Sohne’s proposal covered two lots on the north side of Carroll Street, including a partially vacant warehouse at 33 Carroll Street and an adjacent five-story building at 25 Carroll Street. The rezoning replaced both lots’ M1-1 zoning with an R6B district. Sohne intends to replace the warehouse with an eight-unit residential building designed to environmentally-sensitive “passive house” standards. The building at 25 Carroll Street was once occupied by manufacturing uses, but the owner in 2007 received a variance from BSA to convert the top four floors to residences. The rezoning will permit the owner to convert the ground- floor space to residential use.

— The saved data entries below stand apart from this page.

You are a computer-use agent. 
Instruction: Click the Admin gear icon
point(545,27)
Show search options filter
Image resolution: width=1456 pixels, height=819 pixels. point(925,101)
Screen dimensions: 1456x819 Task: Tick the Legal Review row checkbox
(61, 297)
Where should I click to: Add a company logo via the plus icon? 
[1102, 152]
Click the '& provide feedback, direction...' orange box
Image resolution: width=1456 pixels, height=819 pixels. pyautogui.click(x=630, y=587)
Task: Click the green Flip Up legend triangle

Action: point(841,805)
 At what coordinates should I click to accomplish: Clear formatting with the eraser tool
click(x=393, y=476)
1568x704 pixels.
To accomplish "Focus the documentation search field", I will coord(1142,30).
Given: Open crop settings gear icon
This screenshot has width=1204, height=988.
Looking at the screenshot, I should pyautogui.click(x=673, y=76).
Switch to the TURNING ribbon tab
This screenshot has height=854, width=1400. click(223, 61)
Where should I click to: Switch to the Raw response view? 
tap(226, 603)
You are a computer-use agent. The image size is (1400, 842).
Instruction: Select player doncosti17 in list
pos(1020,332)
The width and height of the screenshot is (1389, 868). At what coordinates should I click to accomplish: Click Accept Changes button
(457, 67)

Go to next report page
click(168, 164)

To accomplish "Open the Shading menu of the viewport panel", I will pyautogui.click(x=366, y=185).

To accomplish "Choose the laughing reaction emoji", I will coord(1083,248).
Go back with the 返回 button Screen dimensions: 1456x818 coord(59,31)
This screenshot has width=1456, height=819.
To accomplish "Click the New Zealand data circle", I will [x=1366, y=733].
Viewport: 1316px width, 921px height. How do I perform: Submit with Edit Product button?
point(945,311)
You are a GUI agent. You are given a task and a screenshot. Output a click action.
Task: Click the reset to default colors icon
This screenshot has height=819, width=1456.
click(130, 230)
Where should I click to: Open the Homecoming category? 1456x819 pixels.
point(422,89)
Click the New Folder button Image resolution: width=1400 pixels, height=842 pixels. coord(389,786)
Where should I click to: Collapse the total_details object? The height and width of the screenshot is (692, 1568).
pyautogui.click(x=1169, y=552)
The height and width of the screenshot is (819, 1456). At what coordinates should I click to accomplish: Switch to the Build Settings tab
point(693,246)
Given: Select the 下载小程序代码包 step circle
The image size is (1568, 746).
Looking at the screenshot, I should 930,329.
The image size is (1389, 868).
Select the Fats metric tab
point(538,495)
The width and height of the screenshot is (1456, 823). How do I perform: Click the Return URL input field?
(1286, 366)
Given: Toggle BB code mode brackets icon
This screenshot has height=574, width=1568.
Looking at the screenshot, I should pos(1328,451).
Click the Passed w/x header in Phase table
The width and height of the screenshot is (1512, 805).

Brooklyn Community Board 6 and Borough President Marty Markowitz supported both rezonings. No one opposed either proposal at the City Planning Commission’s hearing, and the Commission unanimously approved the plans.

The Council’s Zoning & Franchises Subcommittee held hearings on both rezonings on April 4, 2011. Local Council Member Brad Lander supported Planning’s application and agreed that it was appropriate to bring the residential rowhouses into compliance with the zoning resolution. No one testified in opposition.

At the Subcommittee’s hearing on Sohne’s rezoning, Lander expressed regret about the decline of manufacturing uses in the neighborhood, but  supported the “thoughtful” application. Lander acknowledged that Sohne had agreed to increase the affordability component in a nearby residential project being developed under the Department of Housing Preservation and Development’s New Foundations Program. The owner of 25 Carroll Street also agreed to donate $20,000 to the nearby Urban Meadow community garden for landscaping and other improvements.

The Subcommittee, Land Use Committee, and full Council unanimously approved both proposals.

Council: 20/30 Carroll Street Rezoning (C 110118  ZMK–rezoning); Carroll Street Rezoning (C 090225  ZMK-rezoning) (April 28, 2011).